_Extract_

-----

Use of ultrasound of no benefit for treat-to-target therapy in rheumatoid arthritis
Oslo, Norway: Systematic use of ultrasound does not provide a benefit in the follow-up of patients with early rheumatoid arthritis (RA), finds a recent study published in the journal Rheumatology.
According to the study, compared with a conventional treatment strategy incorporation of ultrasound information in treatment decisions does not lead to reduced magnetic resonance imaging (MRI) inflammation or less structural damage.
Rheumatoid arthritis is a common autoimmune disorder causing painful inflammation and damage to the joints of affected patients. The objective of RA care today is to treat patients to clinical remission, but these patients may still have subclinical inflammation visible on ultrasound or magnetic resonance imaging.
Ulf Sundin, University of Oslo, Oslo, Norway, and colleagues investigated whether an ultrasound-guided treat-to-target strategy for early RA would lead to reduced MRI inflammation or less structural damage progression compared with a conventional treat-to-target strategy.
For the purpose, a total of 230 DMARD-naïve early RA patients were randomized to an ultrasound tight control strategy targeting DAS <1.6, no swollen joints and no power Doppler signal in any joint or a conventional strategy targeting DAS <1.6 and no swollen joints. The patients were treated according to the same escalation strategy.
MRI of the dominant hand was performed at six-time points over 2 years and scored according to the OMERACT RA MRI scoring system. A total of 218 patients had baseline and one or more follow-up MRIs and were included in the analysis. The mean MRI score change from baseline to each follow-up and the 2-year risk for erosive progression were compared between arms.

-----

_Given entries_
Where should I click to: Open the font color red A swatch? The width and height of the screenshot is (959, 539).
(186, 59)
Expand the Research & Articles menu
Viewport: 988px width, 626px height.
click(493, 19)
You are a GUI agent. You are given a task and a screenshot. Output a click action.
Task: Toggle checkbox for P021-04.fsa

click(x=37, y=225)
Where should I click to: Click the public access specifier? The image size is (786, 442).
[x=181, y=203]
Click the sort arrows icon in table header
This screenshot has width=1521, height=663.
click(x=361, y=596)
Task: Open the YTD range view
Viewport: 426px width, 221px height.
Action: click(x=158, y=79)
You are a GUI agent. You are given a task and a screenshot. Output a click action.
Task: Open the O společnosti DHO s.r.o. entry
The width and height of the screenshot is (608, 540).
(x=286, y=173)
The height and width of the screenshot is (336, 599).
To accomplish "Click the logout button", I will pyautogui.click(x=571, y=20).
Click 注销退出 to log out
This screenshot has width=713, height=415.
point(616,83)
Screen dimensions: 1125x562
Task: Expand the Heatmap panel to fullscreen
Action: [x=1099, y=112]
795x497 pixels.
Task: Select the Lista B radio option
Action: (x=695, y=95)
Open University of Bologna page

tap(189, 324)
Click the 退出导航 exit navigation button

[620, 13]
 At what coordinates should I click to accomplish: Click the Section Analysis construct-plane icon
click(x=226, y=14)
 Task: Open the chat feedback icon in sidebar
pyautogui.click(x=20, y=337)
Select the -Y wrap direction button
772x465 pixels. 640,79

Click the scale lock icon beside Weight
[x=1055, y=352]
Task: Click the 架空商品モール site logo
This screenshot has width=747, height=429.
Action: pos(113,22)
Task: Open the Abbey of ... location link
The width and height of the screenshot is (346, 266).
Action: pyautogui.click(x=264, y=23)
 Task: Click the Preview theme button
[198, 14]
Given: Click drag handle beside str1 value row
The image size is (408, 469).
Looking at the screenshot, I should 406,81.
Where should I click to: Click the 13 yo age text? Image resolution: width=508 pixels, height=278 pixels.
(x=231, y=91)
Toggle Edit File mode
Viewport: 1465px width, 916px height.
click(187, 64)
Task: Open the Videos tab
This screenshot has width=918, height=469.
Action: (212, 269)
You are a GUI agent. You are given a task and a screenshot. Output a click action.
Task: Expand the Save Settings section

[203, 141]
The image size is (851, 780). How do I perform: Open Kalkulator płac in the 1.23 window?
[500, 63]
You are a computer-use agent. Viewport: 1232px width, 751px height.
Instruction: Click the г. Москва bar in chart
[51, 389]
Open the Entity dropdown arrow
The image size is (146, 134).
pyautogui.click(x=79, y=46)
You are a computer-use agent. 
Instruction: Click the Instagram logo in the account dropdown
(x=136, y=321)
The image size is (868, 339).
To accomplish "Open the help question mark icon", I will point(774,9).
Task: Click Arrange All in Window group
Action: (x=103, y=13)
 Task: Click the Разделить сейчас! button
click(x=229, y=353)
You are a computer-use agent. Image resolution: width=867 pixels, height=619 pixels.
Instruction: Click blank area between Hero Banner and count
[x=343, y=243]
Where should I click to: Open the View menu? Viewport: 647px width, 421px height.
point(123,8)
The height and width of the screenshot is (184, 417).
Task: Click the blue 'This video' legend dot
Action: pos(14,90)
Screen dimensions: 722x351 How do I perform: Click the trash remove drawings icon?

-----

_Exercise 1_
In the rheumatoid arthritis article, how would you rewrite the paragraph beginning "For the purpose, a total of 230" as a short bulleted list that keeps its main facts?
_Exercise 2_
Could you translate this sentence from the rheumatoid arthritis article into Spanish: "Rheumatoid arthritis is a common autoimmune disorder causing painful inflammation and damage to the joints of affected patients."
_Exercise 3_
Pick up the rheumatoid arthritis article after its last sentence and continue it.

_Exercise answer 1_
- 230 DMARD-naïve patients with early RA were randomized to one of two strategies.
- Ultrasound tight control strategy: targeted DAS <1.6, no swollen joints and no power Doppler signal in any joint.
- Conventional strategy: targeted DAS <1.6 and no swollen joints.
- Both groups followed the same escalation strategy.

_Exercise answer 2_
La artritis reumatoide es un trastorno autoinmune común que causa inflamación dolorosa y daño en las articulaciones de los pacientes afectados.

_Exercise answer 3_
Key findings of the study include:
- MRI bone marrow oedema, synovitis and tenosynovitis improved over the first year and was sustained during the second year of follow-up, with no statistically significant differences between the ultrasound and the conventional arms at any time point.
- The 2 year risk for progression of MRI erosions was similar in both treatment arms: ultrasound arm 39%, conventional arm 33% [relative risk 1.16].
"The MRI results, with no trend towards less joint damage progression in the ultrasound arm, support the conclusions of the primary outcomes of the above-mentioned trials—that an ultrasound-guided strategy does not lead to improved treatment outcomes," wrote the authors.
"Our findings support the current treatment recommendations for early RA," they concluded.
The study, "Conventional versus ultrasound treat to target: no difference in magnetic resonance imaging inflammation or joint damage over 2 years in early rheumatoid arthritis," is published in the journal Rheumatology.